CRM participa de ação do Dia Mundial de Prevenção ao Suicídio

10/09/2014


Participando do Dia Mundial de Prevenção ao Suicídio (10 de setembro), o CREMERJ estará iluminado de amarelo durante esta semana, para simbolizar o compromisso com a vida. A ação faz parte da Campanha Nacional de Prevenção ao Suicídio, que é promovida pelo Conselho Federal de Medicina (CFM) e pela Associação Brasileira de Psiquiatria (ABP) e conta com o apoio de várias entidades médicas e órgãos públicos em todo o país.

Os edifícios do Congresso Nacional e o museu dedicado ao ex-presidente Juscelino Kubitschek – Memorial JK, ambos em Brasília, também serão iluminados.

A cor escolhida para a iluminação dos prédios significa vida, luz e alegria e, para os organizadores, é o contraponto simbólico ideal do problema.

A ação faz parte de uma estratégia que se estenderá pelos próximos meses e que busca dar visibilidade às questões relacionadas à prevenção ao suicídio. Em outubro, serão lançadas publicações voltadas para os médicos e a população em geral, com informações sobre o perfil de potenciais suicidas, quadros que podem levar ao problema e onde buscar orientação.

"O CREMERJ apoia totalmente a campanha e parabeniza o CFM a ABP pela iniciativa. Vamos divulgar, mobilizar a categoria e fazer o que estiver ao nosso alcance para alertar a todos sobre esse tema", frisou o presidente do Conselho, Sidnei Ferreira.

Para o conselheiro do CREMERJ e presidente da Associação Psiquiátrica do Estado do Rio de Janeiro (Aperj), Paulo Cesar Geraldes, o suicídio é um problema de saúde pública, passível de prevenção. "Essa campanha é extremamente importante, não só para chamar a atenção da população, mas também das autoridades, na medida que ela destaca a necessidade da capacitação e valorização dos profissionais que atuam em todos os níveis de atenção à saúde, para que possam reconhecer os fatores de risco nos pacientes,  e, assim sendo, tentando evitar o problema."

Dados alarmantes – De acordo com a Organização Mundial de Saúde (OMS), cerca de 800 mil pessoas se suicidam por ano em todo o mundo. No Brasil são quase 12 mil casos por ano. Para a ABP e o CFM, falta uma política de atenção, com infraestrutura e recursos humanos suficientes, para ajudar quem sofre com estresse, depressão e esquizofrenia, transtornos que podem levar ao desejo suicida.
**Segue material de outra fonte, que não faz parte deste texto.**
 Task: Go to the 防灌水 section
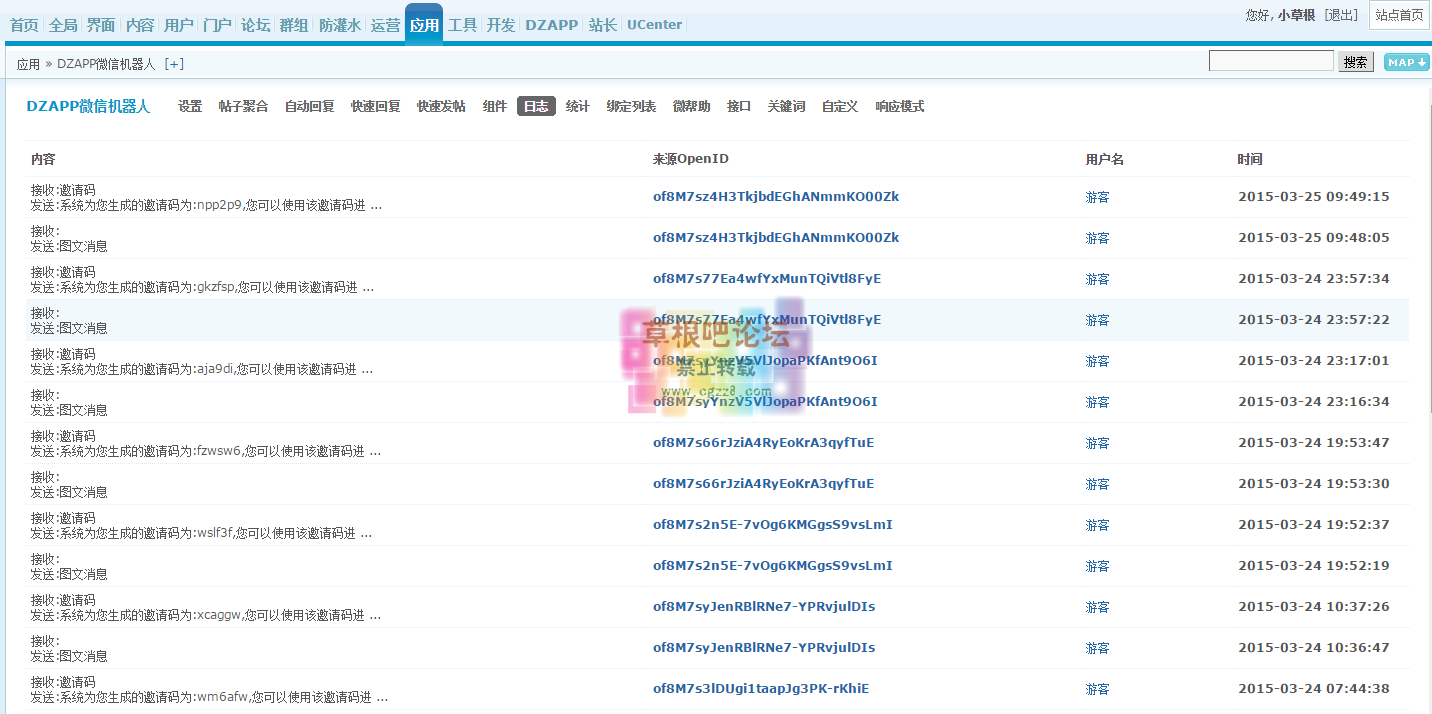tap(339, 24)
O Brasil é o quarto país latino-americano com o maior crescimento no número de suicídios entre 2000 e 2012, segundo relatório divulgado no início de setembro pela OMS. Entre 2000 e 2012, houve um aumento de 10,4% na quantidade de mortes – alta de 17,8% entre mulheres e 8,2% entre os homens. Chama a atenção o fato de o número de mulheres que tiraram a própria vida ter crescido mais (17,80%) do que o número de homens (8,20%) no período de 12 anos.

A mortalidade de pessoas com idade entre 70 anos ou mais é maior, de acordo com a pesquisa.
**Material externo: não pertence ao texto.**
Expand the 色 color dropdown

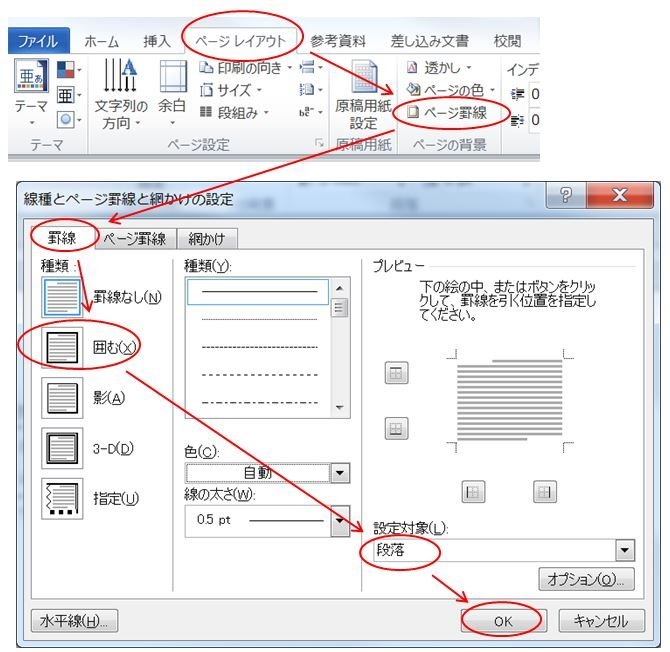point(340,473)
O presidente da ABP, Antônio Geraldo da Silva, ressaltou a subnotificação dos casos, pois, segundo ele, grande parte das tentativas de suicídio não chega aos registros oficiais por não existir notificação compulsória. “Ainda faltam políticas públicas voltadas especialmente para o grupo, entre elas ambulatórios especializados e um serviço telefônico gratuito e nacional que funcione 24 horas. Além desses serviços, a OMS acrescenta medidas como reduzir acesso a armas de fogo, pesticidas e medicamentos, principais métodos usados na prática”, disse.

Em 2006, o Ministério da Saúde publicou uma portaria com as diretrizes do que seria uma  estratégia nacional de prevenção ao suicídio. Entre as medidas estavam previstas campanhas para informar e sensibilizar a sociedade de que o suicídio é um problema de saúde pública que pode ser prevenido. Segundo as entidades médicas, no entanto, até agora a política não saiu do papel. Ao contrário disso, segundo último levantamento elaborado pelo CFM sobre leitos no Brasil, só em psiquiatria foram desativados quase 7.500 leitos entre janeiro de 2010 e julho do ano passado.